Henri Malavergne, retraité, ancien appelé du contingent, Bagnolet (Seine-Saint-Denis).
« Je suis parti à l’armée en novembre 1960. Après les quatre mois de classes, on m’a indiqué que, comme d’autres copains, je devais partir en Algérie. Comme trois autres appelés, sur un groupe d’une trentaine, j’ai refusé. Le capitaine m’a fait appeler et m’a demandé si je savais à quoi je m’exposais. Je lui ai répondu que je préférais faire de la prison que d’aller tuer des hommes et des femmes qui ne m’avaient rien fait. J’ai eu de la chance en échappant finalement à la prison. Comme j’ai refusé de prendre les armes et que j’avais un CAP, j’ai reçu une formation pour devenir moniteur dans un centre de formation de la jeunesse algérienne. Je suis parti pour Oran début juin, avant d’être affecté à Ouarizane, près d’Aïn Kerman, pour construire un centre de formation. La population était surexploitée, misérable. Le capitaine qui dirigeait la section administrative spéciale payait les paysans participant à nos travaux avec les sacs de grain destinés à l’aide humanitaire et se livrait à toutes sortes de trafics. L’armée verrouillait tout et ne participant pas aux opérations, nous étions très peu au courant de ce qui se passait. Mais nous savions que certains obligeaient des « insoumis », comme les appelait l’armée, à s’asseoir nus sur des tessons de bouteilles. Dans la vallée du Chélif, quand les colons avaient maille à partir avec des ouvriers agricoles algériens qui contestaient le non-paiement de leur travail, ils appelaient l’armée, et les rebelles étaient passés à tabac puis à la gégène par les soldats.

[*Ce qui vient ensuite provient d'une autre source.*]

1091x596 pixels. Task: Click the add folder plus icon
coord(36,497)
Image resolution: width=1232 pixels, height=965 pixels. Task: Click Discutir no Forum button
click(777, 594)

Certains militaires faisaient ça de bon cœur, sans se faire prier. Alors, dire que la colonisation avait quoi que ce soit de positif est pour moi scandaleux. La colonisation, c’est la contrainte par la force pour soumettre un peuple. Ce qui est incroyable, c’est que, quarante-quatre ans plus tard, cette guerre nous touche toujours autant. »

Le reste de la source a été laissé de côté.